• [EXTRACT]
## START

Jordan Murray (born May 17, 1997) is an American football offensive tackle for the Indianapolis Colts of the National Football League (NFL). He has also played for the Hamilton Tiger-Cats of the Canadian Football League (CFL).

College career
Murray played college football for the North Texas Mean Green from 2015 to 2018, where he appeared in 44 games, playing at both guard and tackle, over the course of four seasons.

Professional career

Upon completing his college eligibility, Murray attended rookie mini-camp with the Seattle Seahawks in 2019, but was not signed by the team. He then played for the Generals of The Spring League in 2020.

## END

• [PROVIDED MATERIAL]
## START

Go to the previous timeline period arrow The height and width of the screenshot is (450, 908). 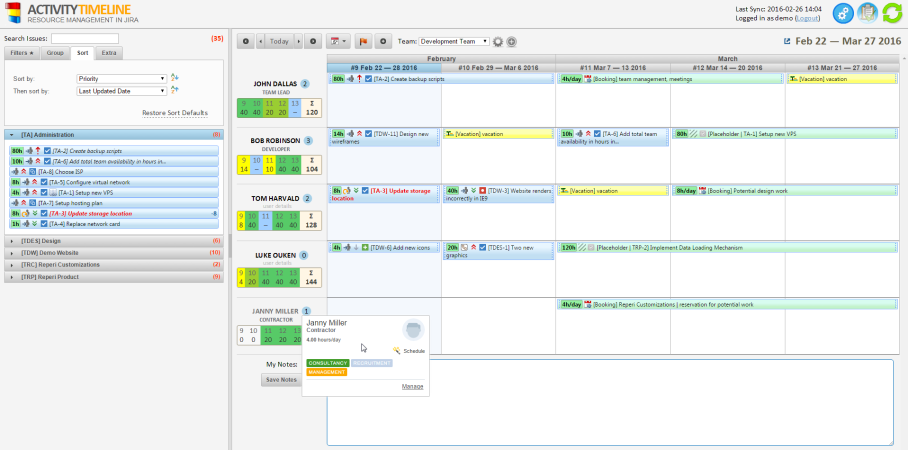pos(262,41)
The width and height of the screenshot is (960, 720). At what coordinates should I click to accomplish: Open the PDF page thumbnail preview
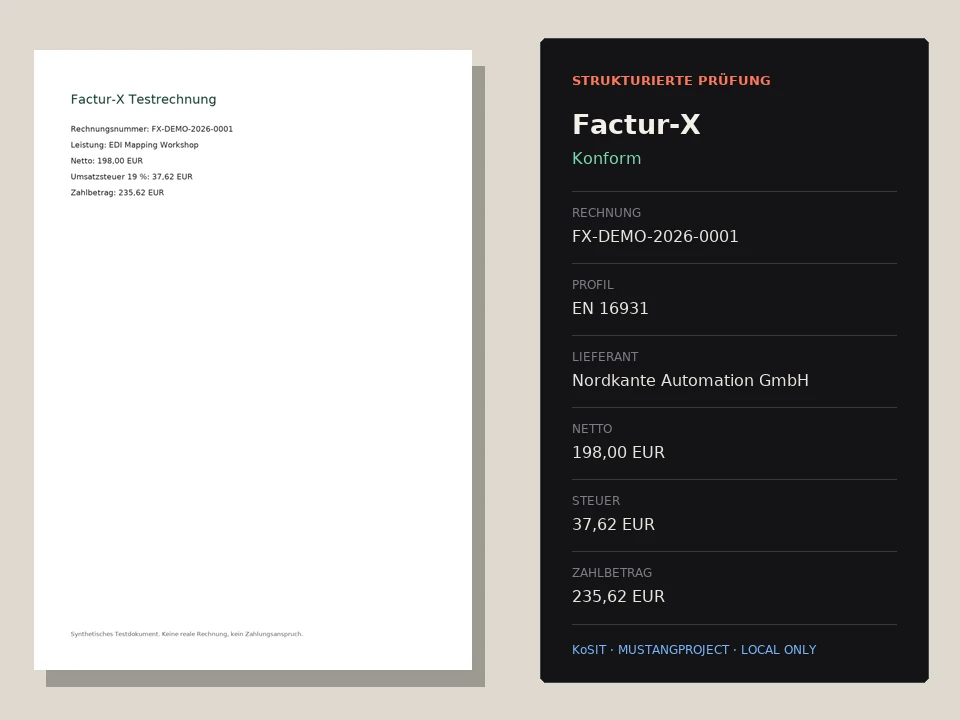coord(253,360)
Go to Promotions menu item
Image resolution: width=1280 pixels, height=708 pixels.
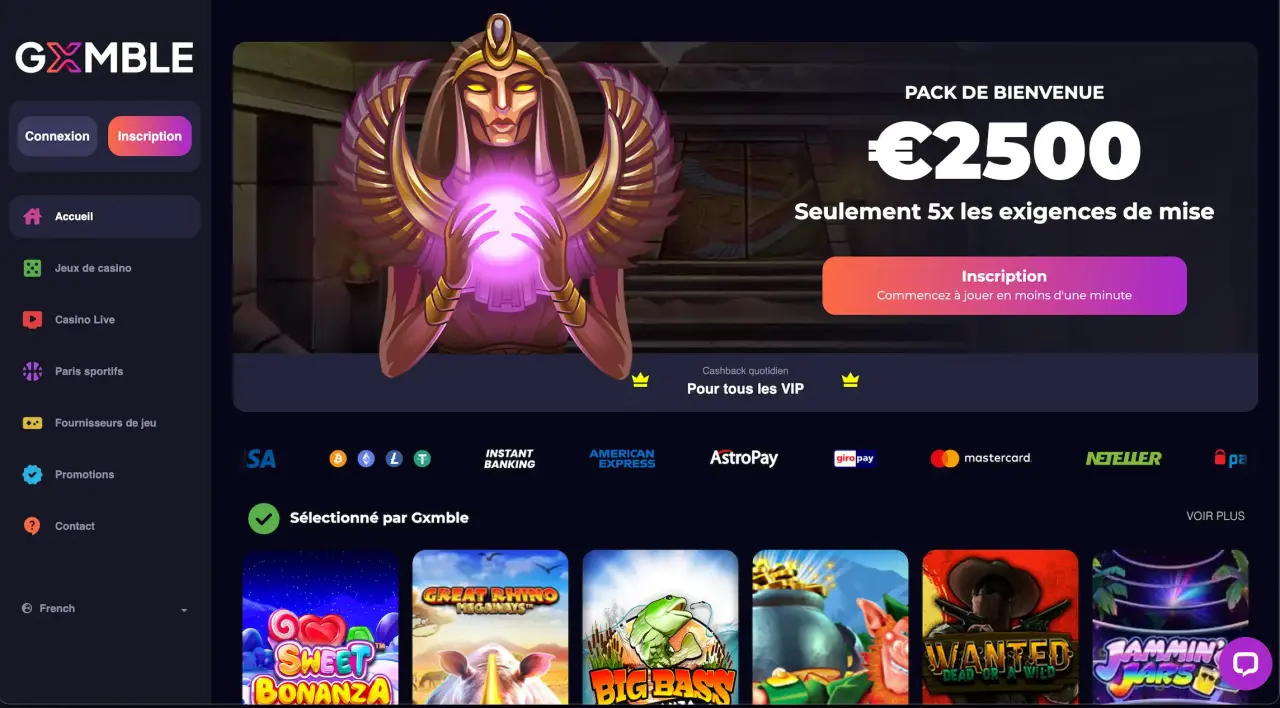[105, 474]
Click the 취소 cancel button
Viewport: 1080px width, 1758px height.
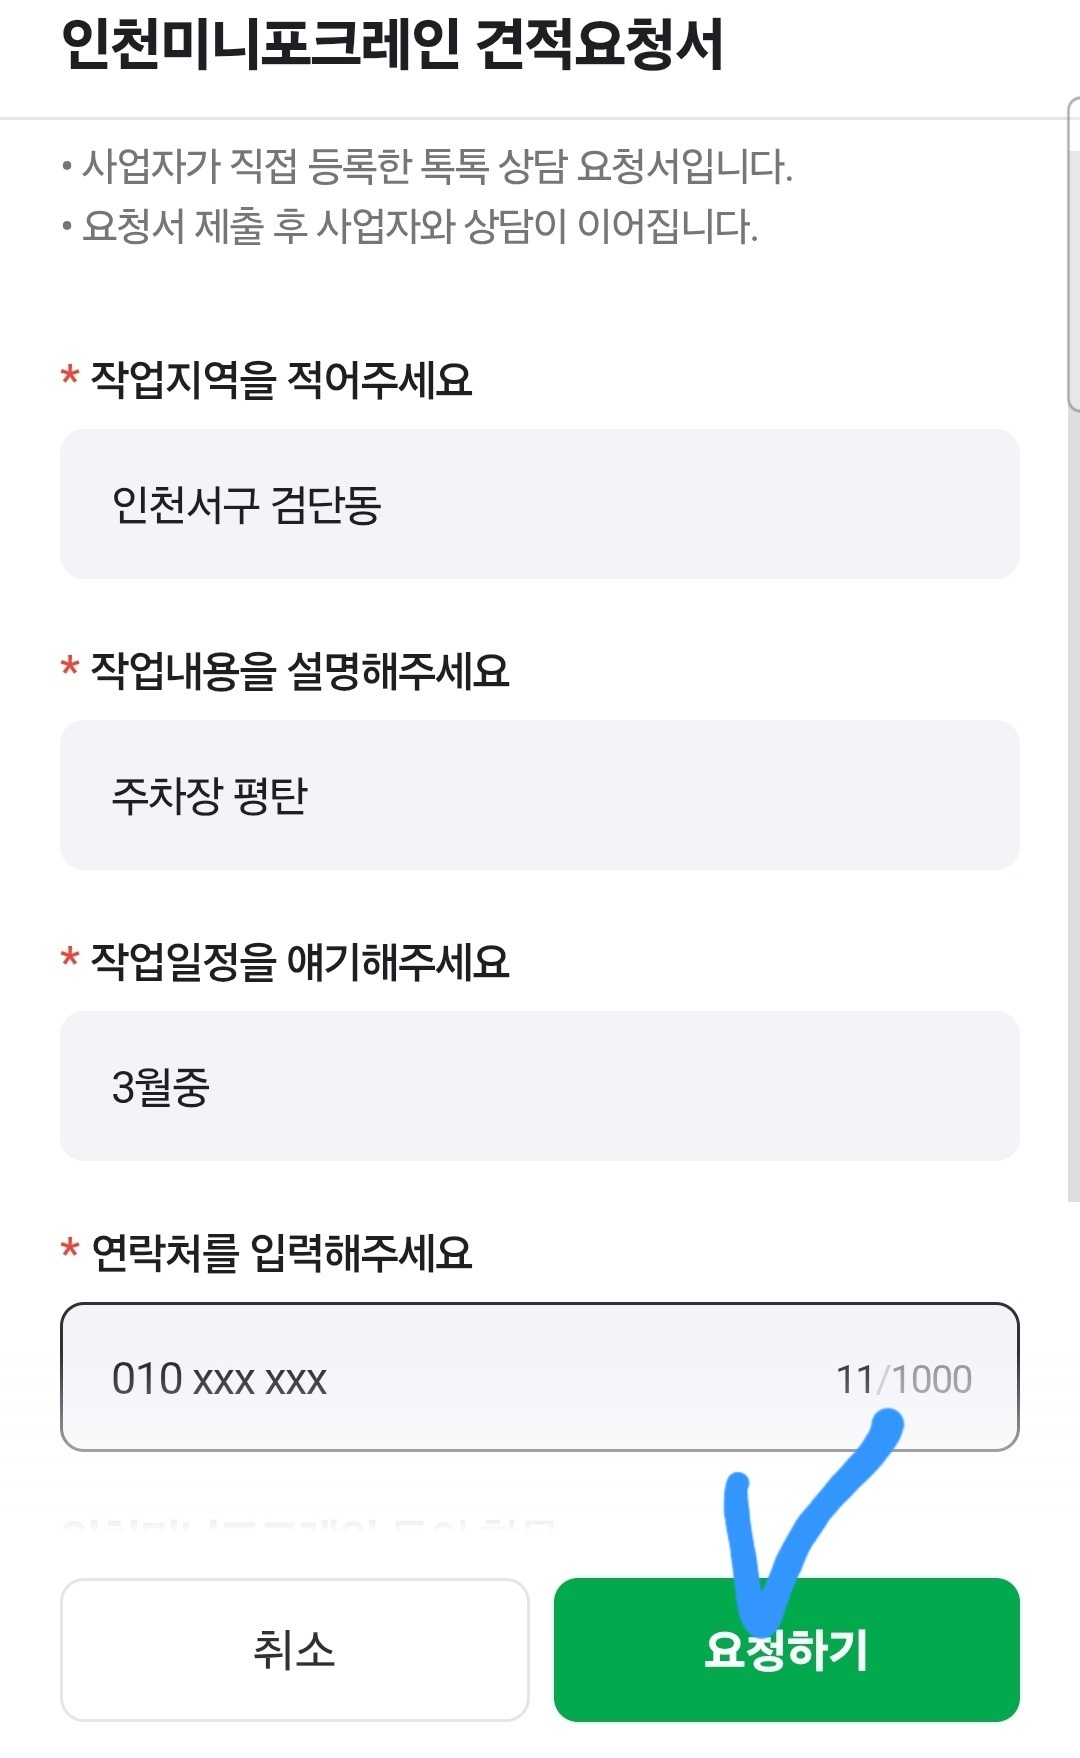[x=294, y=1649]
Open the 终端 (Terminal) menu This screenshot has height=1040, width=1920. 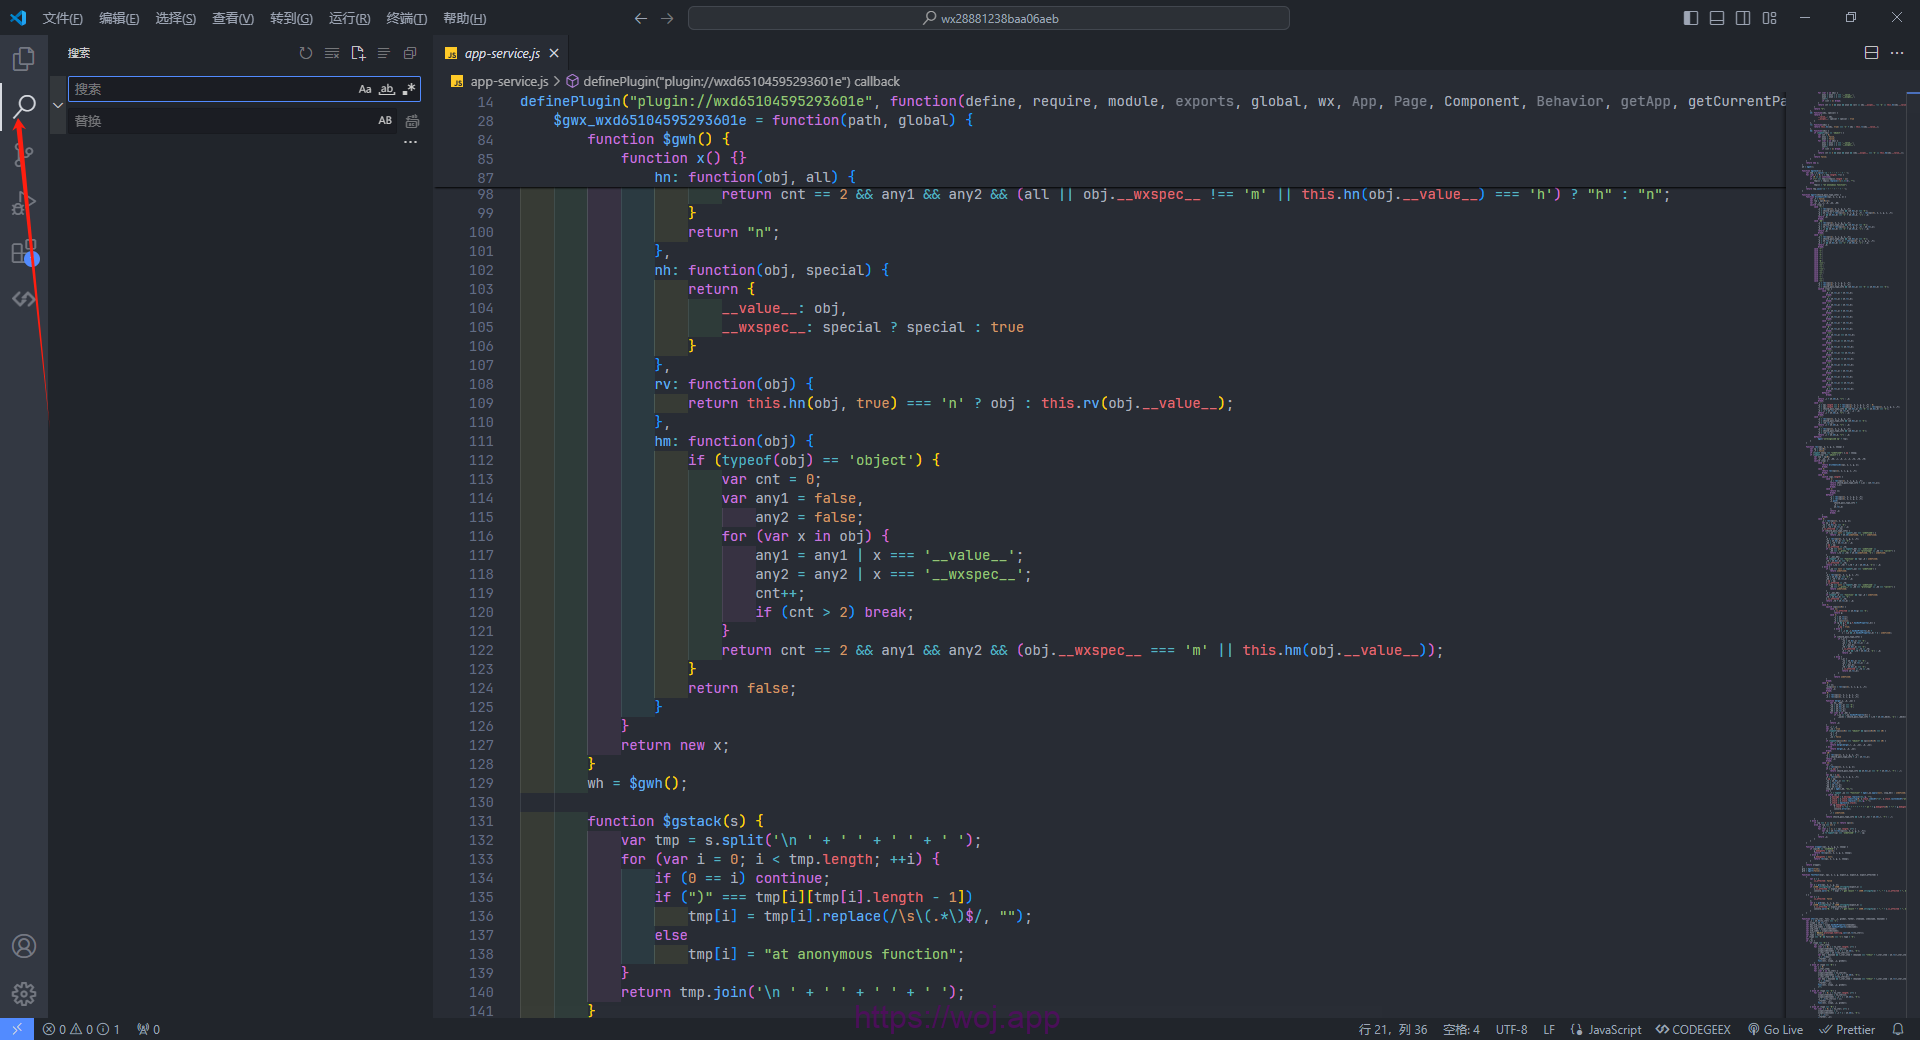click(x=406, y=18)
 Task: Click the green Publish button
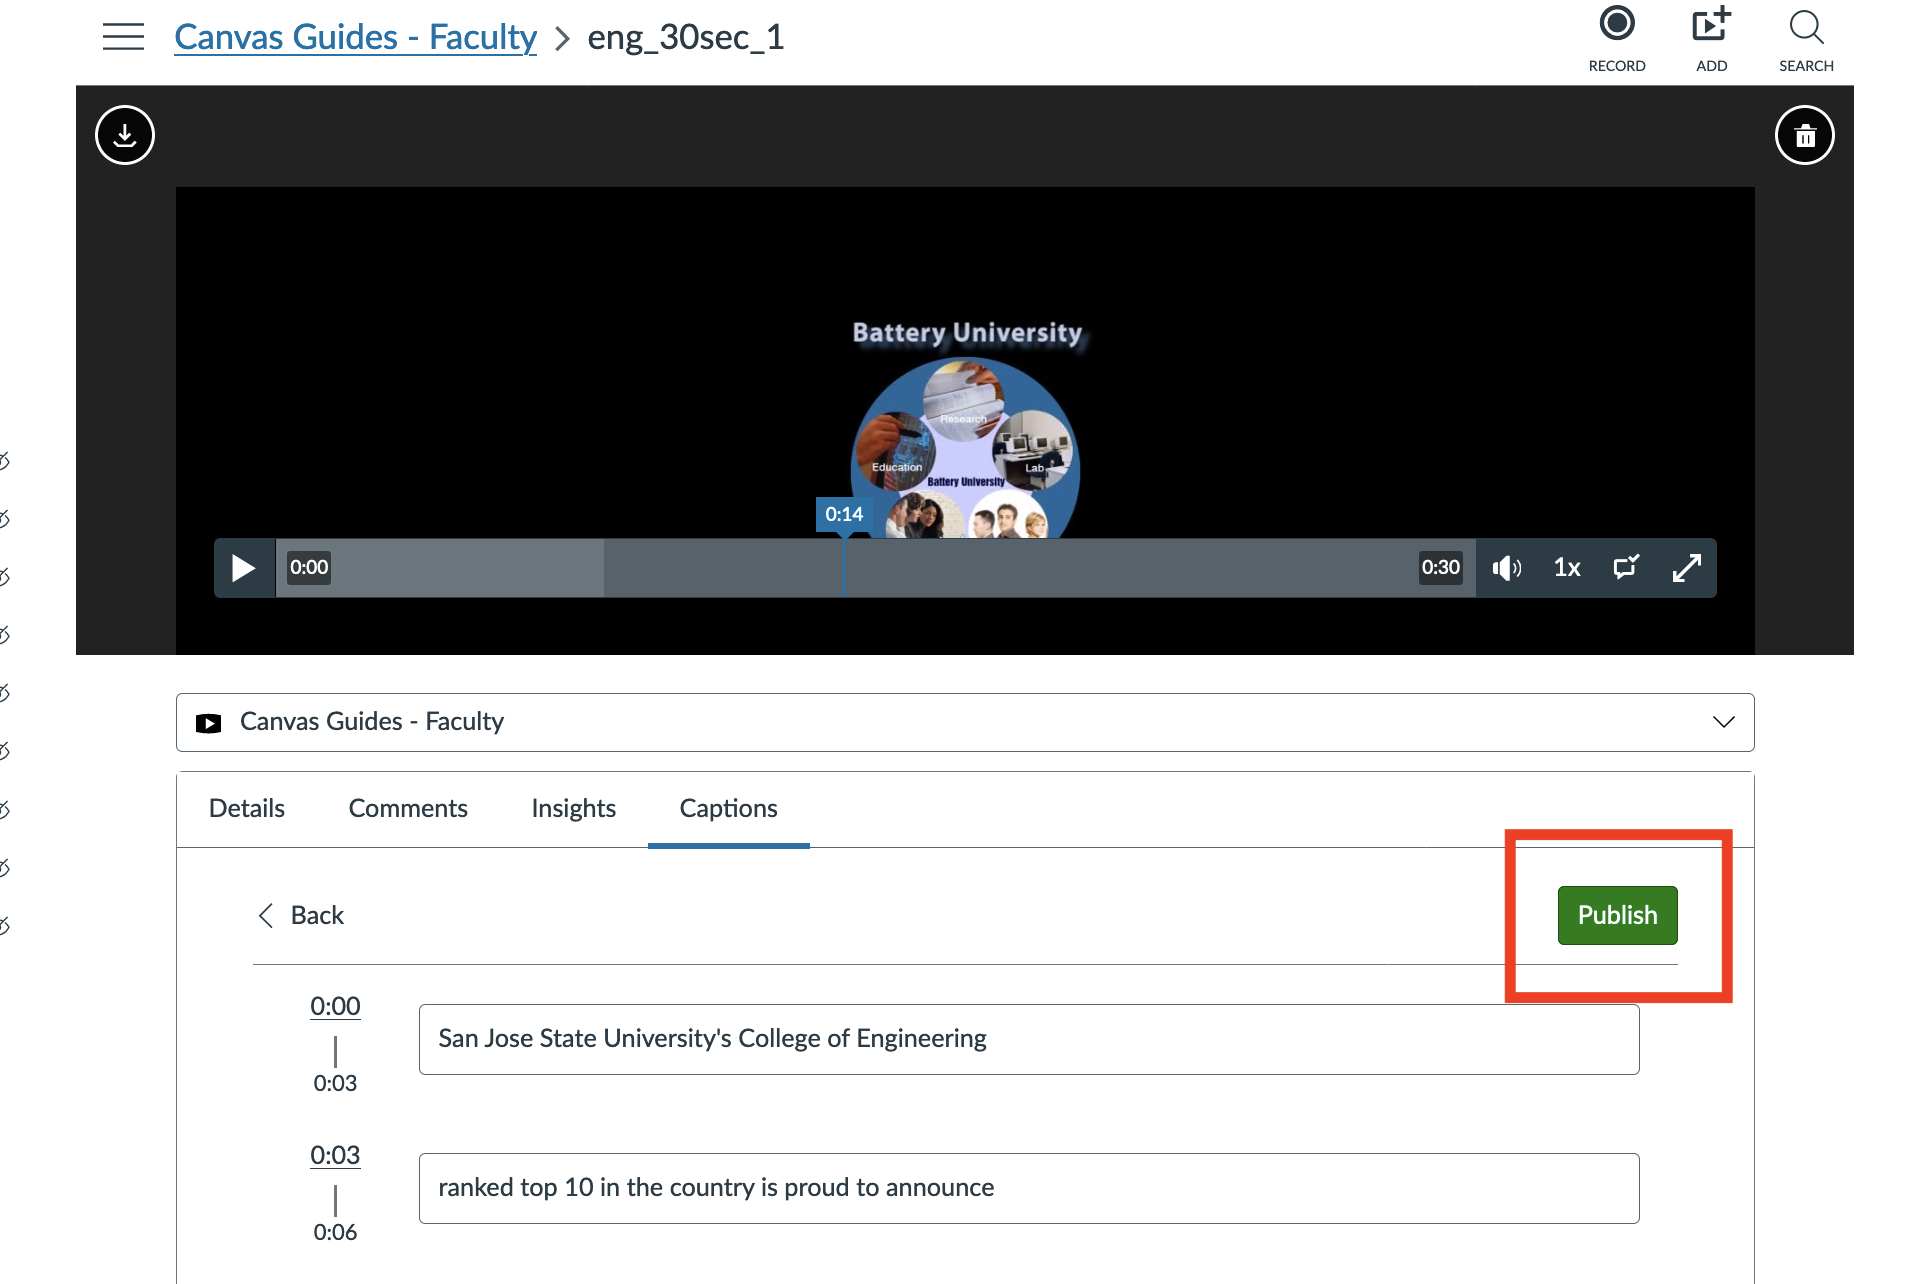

## END

• [WRITTEN PROBLEM 1]
According to the Jordan Murray biography, how many games did Murray appear in during his college career?
• [WRITTEN PROBLEM 2]
Update the Jordan Murray biography by rewriting everything from "Jordan Murray (born" down to "Football League (CFL).", changing "offensive tackle" to "offensive lineman".
The items can be set aside.

• [FULL RESPONSE 1]
He appeared in 44 games.

• [FULL RESPONSE 2]
Jordan Murray (born May 17, 1997) is an American football offensive lineman for the Indianapolis Colts of the National Football League (NFL). He has also played for the Hamilton Tiger-Cats of the Canadian Football League (CFL).